__ЧТО НУЖНО СДЕЛАТЬ__:
[a] Кто исполнил роль оператора-подпольщика Потоцкого в фильме «Раба любви», согласно отрывку о Павле Лебешеве?
[b] Приведите продолжение отрывка о Павле Лебешеве, которое начинается сразу после его последнего предложения.

И «Раба любви» получилась таким изысканным и утонченным фильмом не в последнюю очередь благодаря Лебешеву. Это кино, повествующее о мире кино начала ХХ века — наивном, уходящем, беспомощном и немом в окружении шальных и безжалостных выстрелов, было подано так трогательно и точно! Один из главных героев этой ленты — оператор-подпольщик Потоцкий в исполнении Родиона Нахапетова — погибал здесь очень нелепо и очень красиво. Лебешев постарался, сделав гибель коллеги такой яркой и запоминающейся. Но не всем операторам суждена такая художественно выразительная смерть.
Александр Адабашьян, работавший на «Рабе любви» художником, вспоминает: «Сцену, когда Ольгу Вознесенскую окружала толпа обезумевших поклонников, снимал второй оператор, а Лебешев потерянно и отрешенно сидел рядом. В тот день ему сообщили, что в Москве скончалась его сестра Марина, скончалась от заражения крови после самого обычного медицинского укола». Марина была первой женой А. Адабашьяна, и с тех пор, когда по ТВ показывали «Рабу любви», Лебешев и Адабашьян не могли смотреть эту сцену.
А во время съемок «Неоконченной пьесы для механического пианино» в подмосковном Пущино они самозабвенно играли в футбол и вовсю играли в утонченную интеллигентность. «Простите, милейший, не могли бы вы убрать ногу с этого кабеля?» — так или примерно так обращались они друг к другу. И это притом, что Павел Тимофеевич Лебешев имел репутацию мощного матерщинника. Его даже пытались материально наказывать (штрафные деньги надо было бросать в специальную стеклянную банку), но все напрасно.

__ЗАПИСАННЫЕ ДАННЫЕ__:
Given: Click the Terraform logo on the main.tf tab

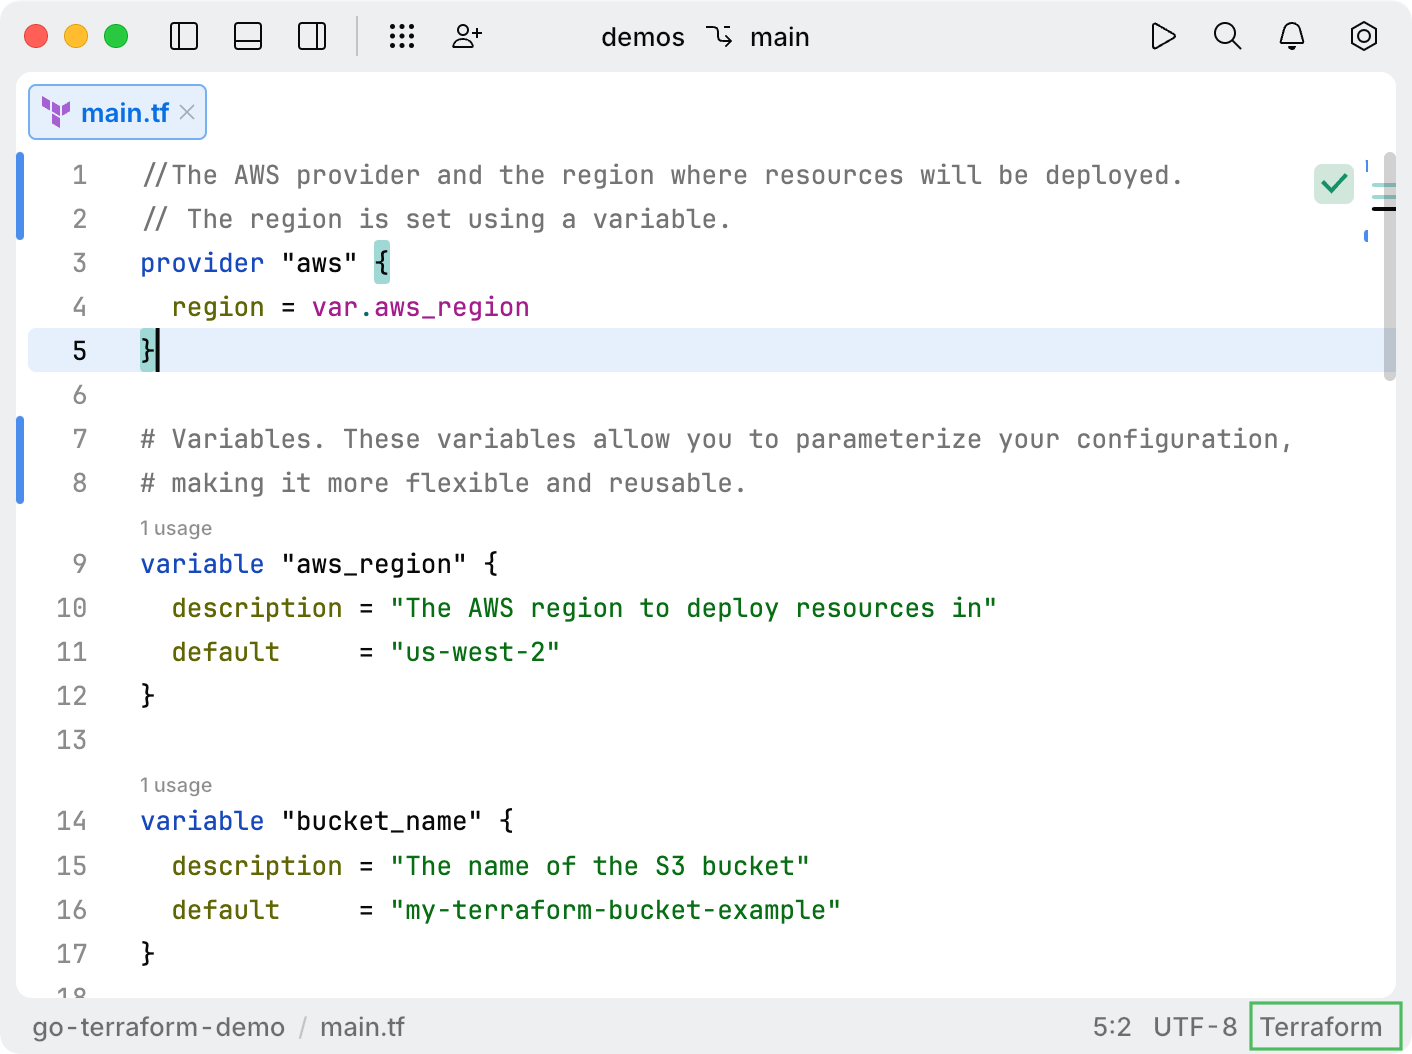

__ОТВЕТЫ К ЗАДАНИЯМ__:
[a] Родион Нахапетов.

[b]
На «Обломове», следующей картине Михалкова, было уже не так или не совсем так. Что-то треснуло, но все же главное — профессионализм, который не пропьешь, оставалось. Создателям «Обломова» удивительно удалось передать своеобразие русского духа, русского человека на фоне русской природы, эту звенящую ноту напрасно или, может быть, совсем не напрасно прожитой жизни.
Конечно, Павел Лебешев быстро рос профессионально и в период своей творческой зрелости был уже совершенно не похож на того Лебешева, который на съемках картины «Молчание доктора Ивенса», проходивших в Судаке, отвечал за подводные съемки и наличие дельфинов. Как смешно: подводные дела — и Лебешев, забегавший при купании в море исключительно на минуточку: фыркнет, пару брызг — и обратно!
Лебешев работал и отдыхал в Судаке на полную катушку — на набережной покупали его джинсы за 40 рублей, и он, счастливый, снимал и продавал их прямо там. А потом под хмельком с каким-то капитаном выпускал из вольера с таким трудом пойманных для съемок дельфинов с криками: «Они же как дети!»
В соловьевской «Ассе» он очень красиво снял Крым, Ялту, в том числе и Ялту зимнюю. Он снял все это достаточно холодно, холодно ровно настолько, насколько холоден был бандит с теплой фамилией Крымов в исполнении Станислава Говорухина.
Это он, Лебешев, придумал в «Родне» стадион и бегуна по жизни и от жизни. Он и сыграл в этой самой «Родне» ресторанного повара — сыграл вместе со своими коллегами, Михалковым и Адабашьяном, изображавшими официантов. Это он блестяще выдержал в «Пяти вечерах» стиль едва ли не документального ретро.
А в «Сибирском цирюльнике», снятом щедро, с истинно купеческим размахом, именно Лебешев придумал специальную конструкцию, позволявшую снимать дуэль Меньшикова сБашаровым со всех точек при помощи камеры, ездившей по кругу. Изобретение это назвали «пашамобиль».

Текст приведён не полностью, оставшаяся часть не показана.